Ironically, the alt-Right and white supremacists share Lenin’s view that democracy is “capitalism’s best possible political shell,” and they, like him, see it as an impediment to “pure” government (be it of the workers or of a chosen racial or ethnic group, respectively). Lenin believed that democracy blinds workers to their common interests because of the false promise of choice offered by the universal vote. Conversely, Alt-Right adherents and white supremacists believe that democracy (both in terms of the right to vote and in legal protections for minorities, etc.) gives too much power to “inferior” or “replacement” groups, thereby impeding merit-based efficient (read: White) governance. Perhaps both are right.
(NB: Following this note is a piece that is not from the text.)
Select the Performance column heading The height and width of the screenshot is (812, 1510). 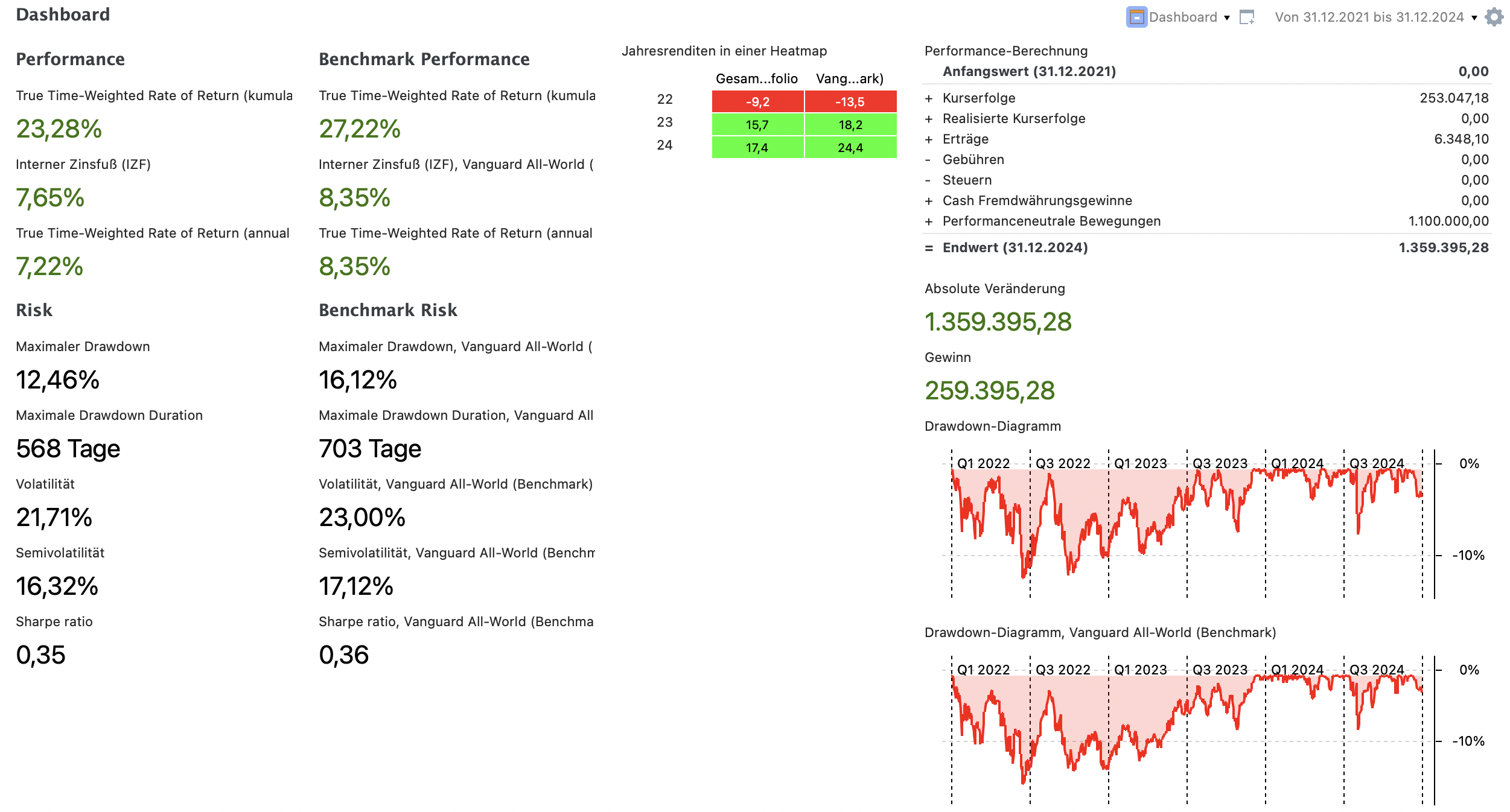[x=70, y=59]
All of this happens in a context where public cynicism about political elites runs deep in both mature and emergent democratic societies. Venality, corruption and instrumental opportunism are rife throughout the so-called ‘free” world, leading to disenchantment and anger towards “the system” as a whole. This creates the space where conspiracy theories, false alternative narratives, fear-mongering, scape-goating and other deliberate distortions of the truth take hold in the collective consciousness. Some of this is at play on the Left side of the political spectrum but the majority of notions about the existence of a (presumably homogeneous in outlook and transnational in manifestation) Deep State, climate change being a hoax, 9/11 being an inside job, etc. come from the Right, harking back to previous incarnations of paranoid fantasies like those of the John Birch Society and various anti-Semitic cults that see Jewish control behind every major social organisation. In fact, pushed by social media connectivity, new and old Rightist tropes have merged into a particularly nasty amalgam of hate and manipulated ignorance.
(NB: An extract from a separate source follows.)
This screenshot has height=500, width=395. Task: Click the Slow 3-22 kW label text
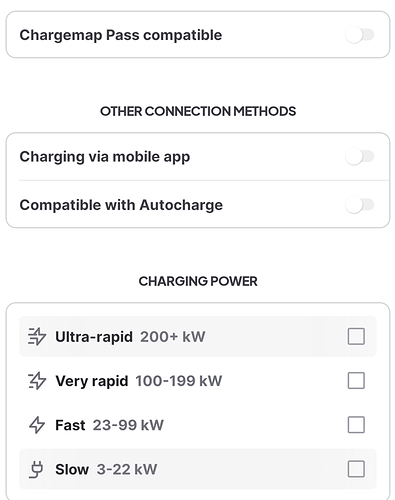coord(106,470)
The convergence of hate speech enthusiasts, climate change deniers, bigots, xenophobes and assorted conspiracy mongerers has been facilitated by social and alternative media platforms, which has given them common ground and global reach. They fight vigorously to defend their “right” to voice retrograde views while working equally as hard at propagating all sorts of subterfuge and stupidity in pursuit of their ulterior motives.

The saddest part is that this syndrome has seeped into mainstream politics throughout the democratic world, with Right-oriented parties now adopting both dis-and misinformation campaigns and “cloaking” as political tactics. National-populist parties provide the most obvious example, but one only need to look at the GOP in the US or the ACT and National parties in NZ to see how this seepage works. If I was uncharitable I would call it the “Trump tactic dispersion effect:” lie, deny, invent, obfuscate and obstruct in pursuit of partisan and personal gain without regard to the negative impact it has on the political system as a whole. The GOP is too far gone to recover from its MAGA infection, but the NZ Right parties need to be called out on their attempts to model some of their tactics on Trump’s approach and those of the alt-Right.

The irony is that the major beneficiaries of this dispersion effect are authoritarians, both those internal to the societies in question as well as the foreign despots who see utility in the weakening of democracy world-wide (and who therefore encourage and support disinformation/cloaking efforts globally).

After all, the deadliest thrusts of sharp power are into soft targets.